Guai a parlare di “frammentazione”: Eric Schmidt, in quel del CES di Las Vegas, mette in chiaro la questione una volta per tutte. Quella di Android è una “differenziazione”, non una più negativa e dannosa “frammentazione”: la “differenziazione” è la ricchezza di un ecosistema come Android, dove ciascuno sviluppatore è felice di muoversi liberamente e di modificare ogni dettaglio del sistema operativo “purché non rompa nulla”. La scelta di lasciare mano libera, al contrario della concorrenza, pare molto gradita ai produttori di dispositivi e non solo.
Da mesi ( molti mesi ) il dibattito sul rischio frammentazione per Android e le contromisure di Google al riguardo affolla l’arena del panorama mobile. Con Ice Cream Sandwich , ovvero Android 4.0, Mountain View pare aver preso delle decisioni precise rispetto a queste faccende (e altre ne sta annunciando anche durante il CES): ma è lo stesso Schmidt, intervistato da Molly Wood di CNET , a chiarire che nonostante tutto Android punta a restare quanto più flessibile e manipolabile ci sia in circolazione. “Frammentazione significa che l’app gira su un dispositivo e non sugli altri. Non è quello che sta accadendo ad Android” ha sostenuto il presidente di Google, accantonando la complessa questione delle interfacce utente.
Piuttosto, nella flessibilità di Android e nella possibilità di modificarlo a piacimento, Schmidt vede un vantaggio: “Competizione significa valore, la competizione fa calare i costi”. E il presidente di BigG non è il solo a pensarla così: “Verizon e AT&T non vogliono sette telefoni tutti uguali sui loro scaffali” rilancia il CEO di Motorola Sanjay Jha: “occorre fare cassa”, aggiunge, e per farlo occorre che ciascuno dei prodotti che finiscono in vendita abbia caratteristiche peculiari che attraggano il consumatore. E le differenze tra i prodotti possono essere minime o più significative, e non tutte riguardano l’hardware: oggi più che mai fa la differenza il software , con servizi e app specifiche realizzate direttamente dagli operatori o dai produttori seguendo le linee guide tracciate dai loro partner in affari, è la tesi di Motorola. Sempre che si ritenga una scelta positiva che gli operatori influiscano in modo significativo sulla possibilità di scelta dell’utente finale dei servizi e delle applicazioni a cui abbia accesso.

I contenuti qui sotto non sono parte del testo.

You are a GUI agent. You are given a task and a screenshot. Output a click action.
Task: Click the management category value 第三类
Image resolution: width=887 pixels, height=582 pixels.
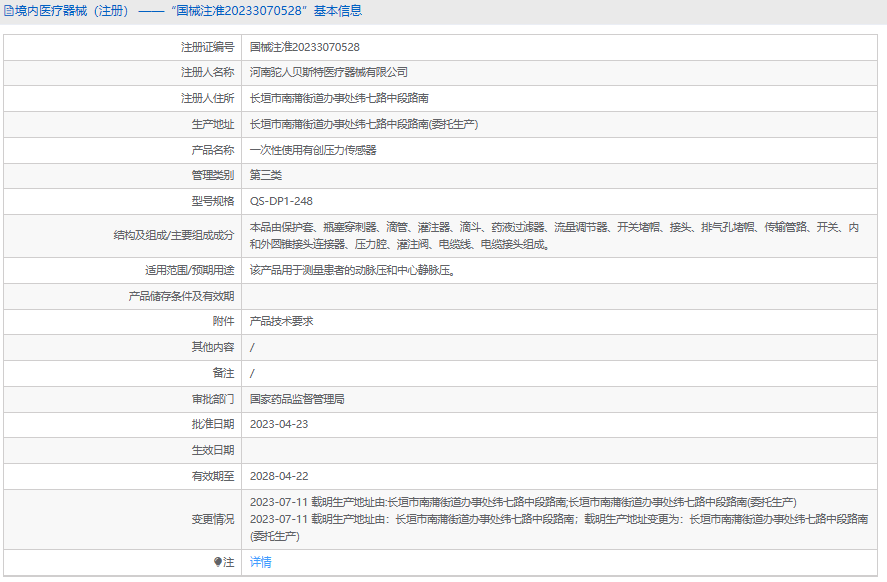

Ma Schmidt guarda anche oltre il ristretto mercato dei cellulari. E non si parla di tablet o TV, pur settori in cui Google aspira a dire la sua in modo sostanziale, ma di tutta una serie di altri apparecchi domestici che sono papabili per un’automazione spinta. Schmidt cita i frigoriferi come esempi di domotica che incorpora o sta per incorporare Android, a testimonianza dell’apertura davvero aperta dell’OS di Mountain View: e rintuzzando le obiezioni della sua intervistatrice sulla frammentazione, Schmidt lascia intendere che BigG guardi ad Android come un ecosistema che dovrà espandersi a dismisura e nel quale fioriscano i servizi Google, a prescindere dal grado di personalizzazione o dalle profonde modifiche che altri vendor potranno programmare.

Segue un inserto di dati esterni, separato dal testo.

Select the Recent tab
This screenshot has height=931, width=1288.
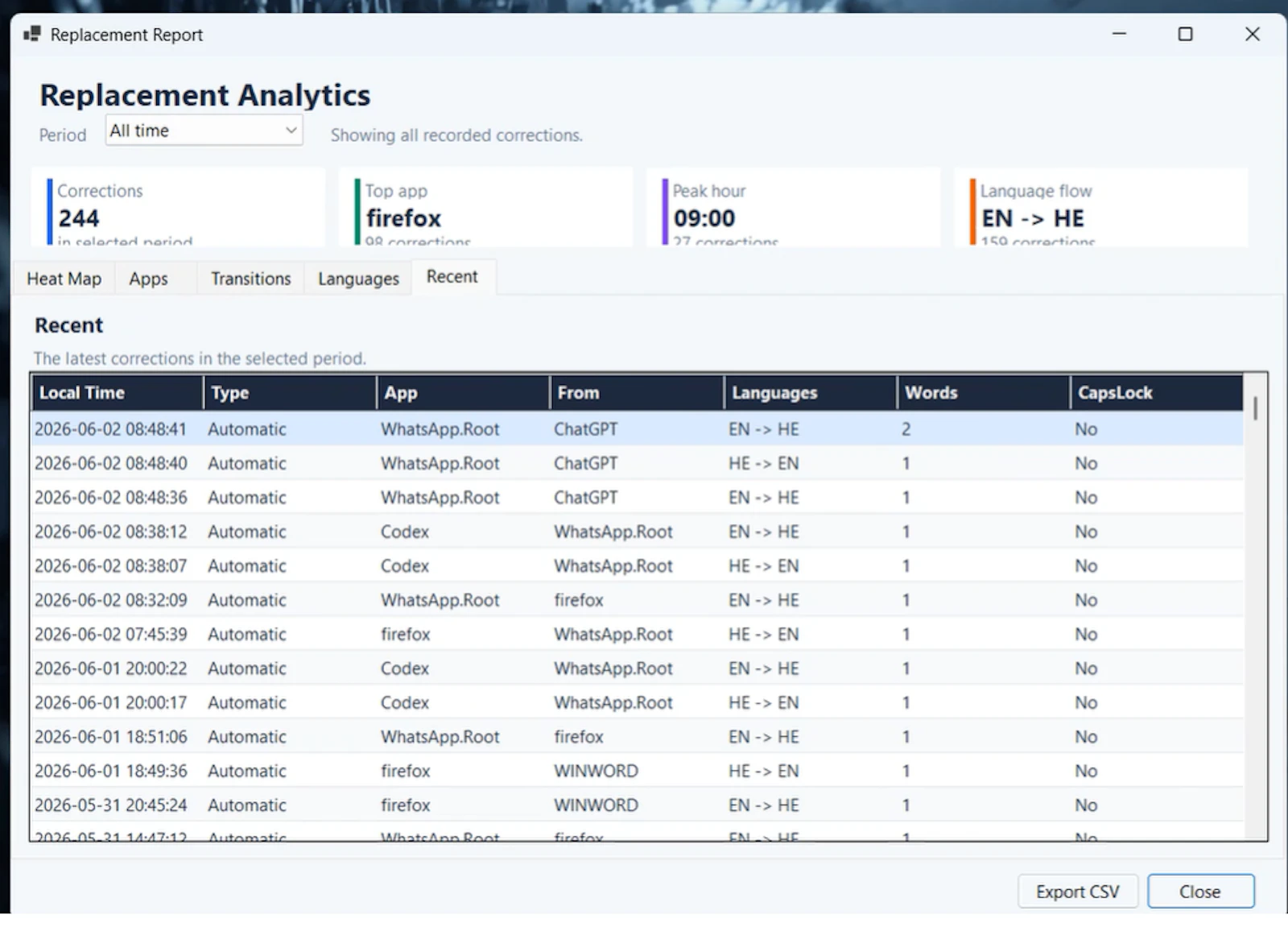tap(452, 276)
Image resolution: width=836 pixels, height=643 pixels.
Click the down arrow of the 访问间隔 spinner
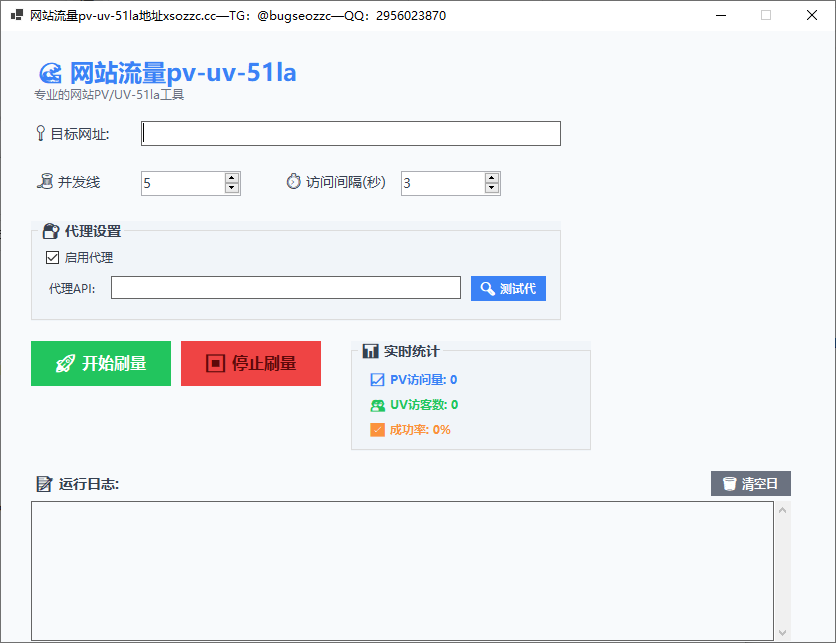[491, 188]
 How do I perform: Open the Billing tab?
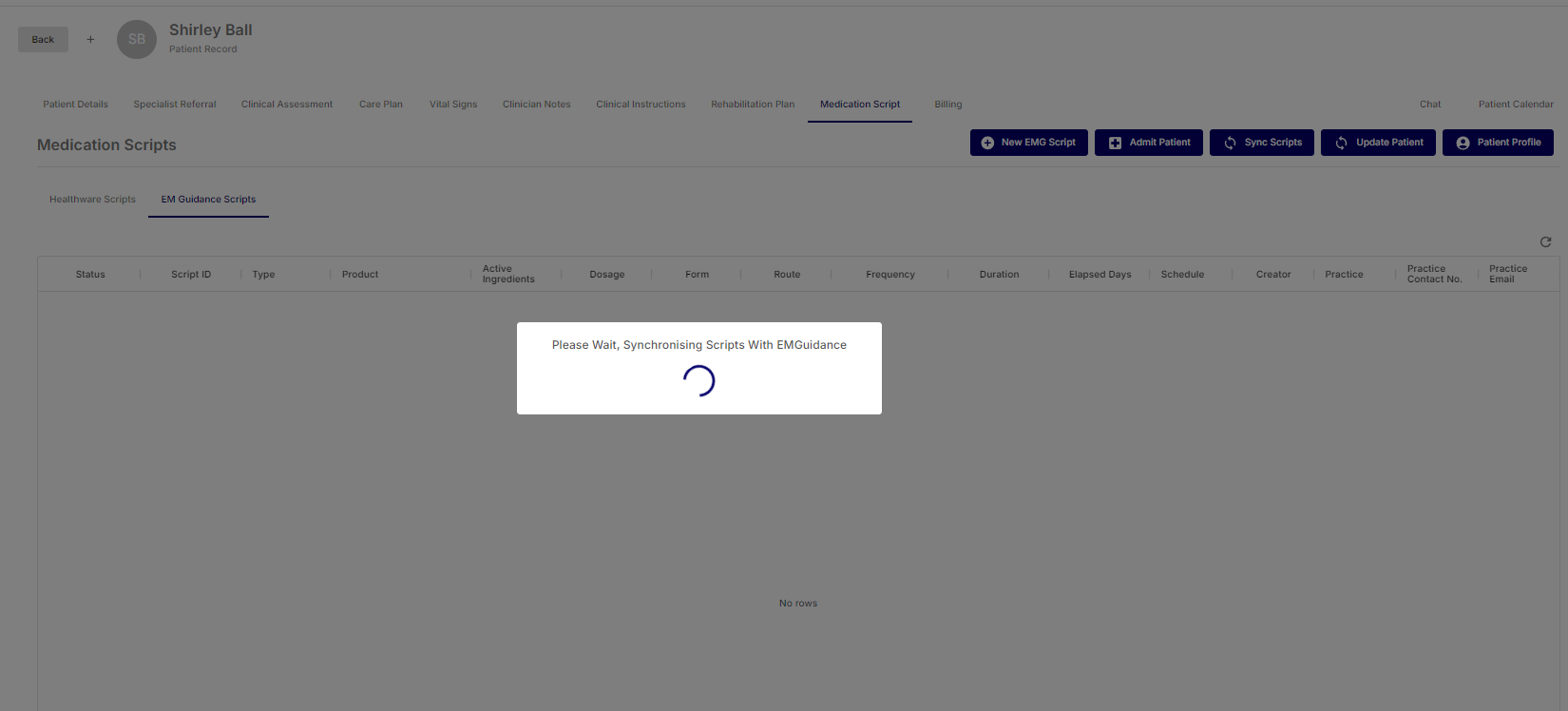[947, 105]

Schmidt loda la totale indipendenza di Android dall’hardware, a testimonianza che chiunque possa entrare nel giro e dire la sua. Critica le difficoltà di Microsoft e di Apple nel creare un’offerta complessiva per contenuti, servizi, device: forse pecca un po’ di semplificazione, visto che Microsoft con Xbox è sicuramente molto avanti nella realizzazione di un hub digitale (e altro farà con Windows 8), e che Apple ha migliorato drasticamente la situazione sostituendo MobileMe con iCloud (e ha alle spalle la corazzata iTunes). Il chairman punta però l’accento su un altro aspetto, secondo lui fondamentale: l’apertura è ciò che fa la vera bontà di una piattaforma, e la chiusura la penalizza. Android è aperto ed è vincente (quasi 4 milioni i cellulari attivati a Natale secondo i dati di Schmidt), quando Amazon lo modifica e lo chiude sul Kindle Fire gli pone talmente tanti limiti da risultare quasi perdente. Google, al contrario, col suo nuovo CEO Larry Page sta puntanto tutto su integrazione, interoperabilità e apertura.

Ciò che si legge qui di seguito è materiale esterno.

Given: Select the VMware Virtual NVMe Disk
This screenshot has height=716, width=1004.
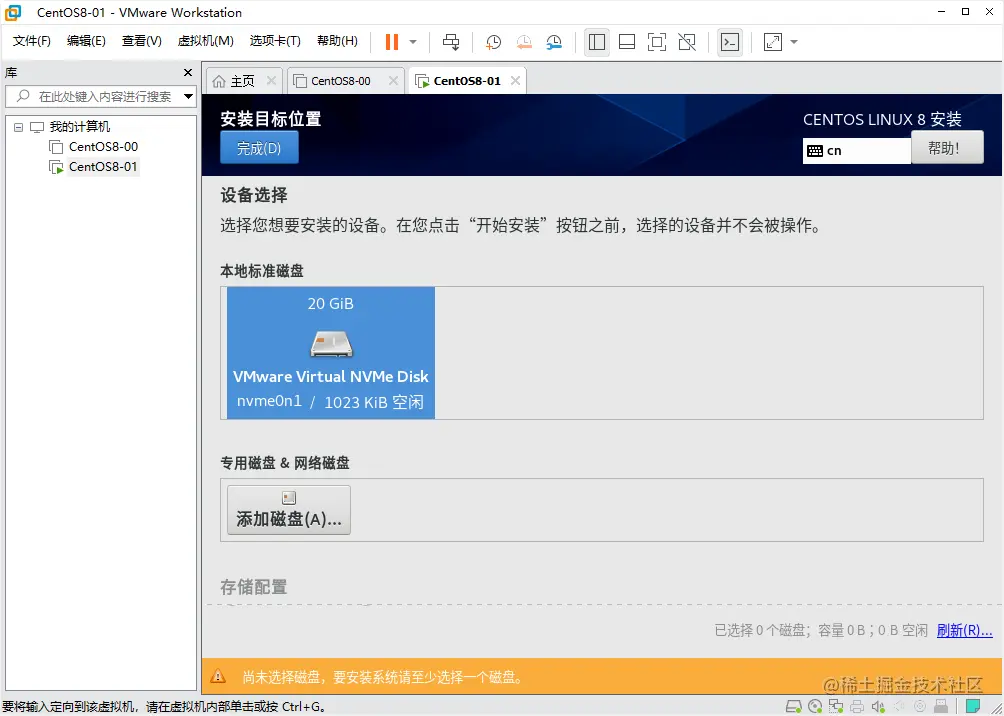Looking at the screenshot, I should [330, 352].
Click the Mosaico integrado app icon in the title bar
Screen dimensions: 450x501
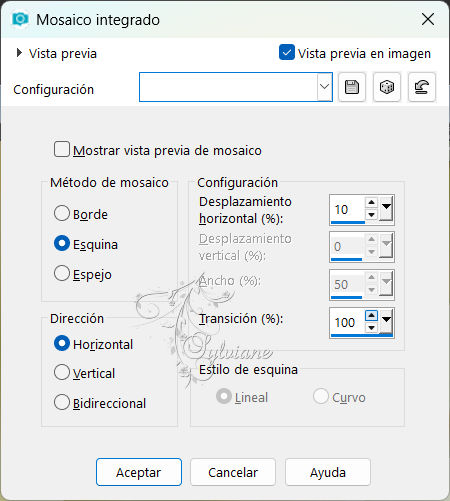point(20,19)
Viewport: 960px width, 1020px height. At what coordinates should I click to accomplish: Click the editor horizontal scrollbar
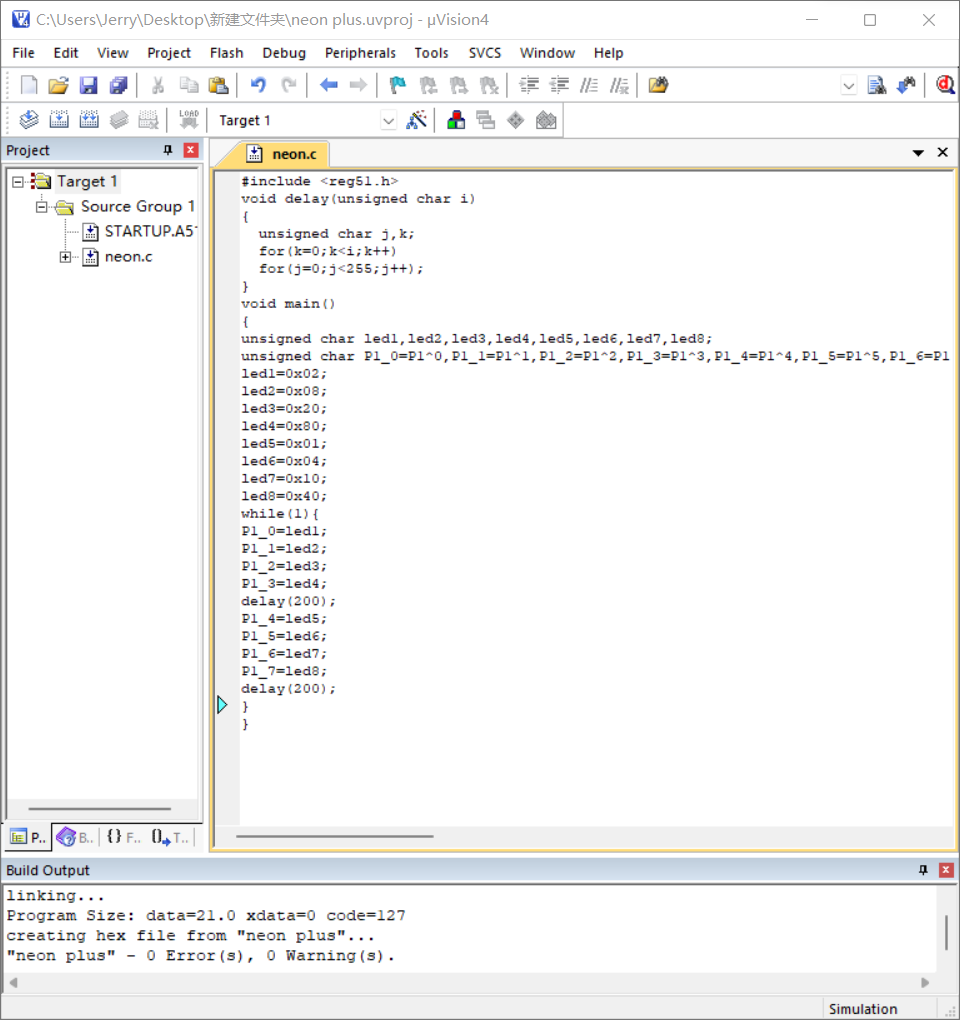(x=335, y=836)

“Quando la gente si rende conto di quanto possa risultare significativo un ecosistema del genere rimane stupita. Un ecosistema aperto consente a molti tipi di attori di lavorare assieme. Tutti possono essere vincenti sul piano economico”. In definitiva, Schmidt sceglie di mettere da parte tutte le perplessità sciorinate dagli addetti ai lavori in questi mesi e di prendere in considerazione unicamente gli aspetti positivi di Android: “Tutta questa gente può lavorare tranquillamente senza che tu ne sappia niente o che li controlli. Mettere insieme un ecosistema aperto significa mettere in condizione i creativi, gli sviluppatori, i consumatori di interagire. È così che costruisci qualcosa di tremendamente importante per tutti”.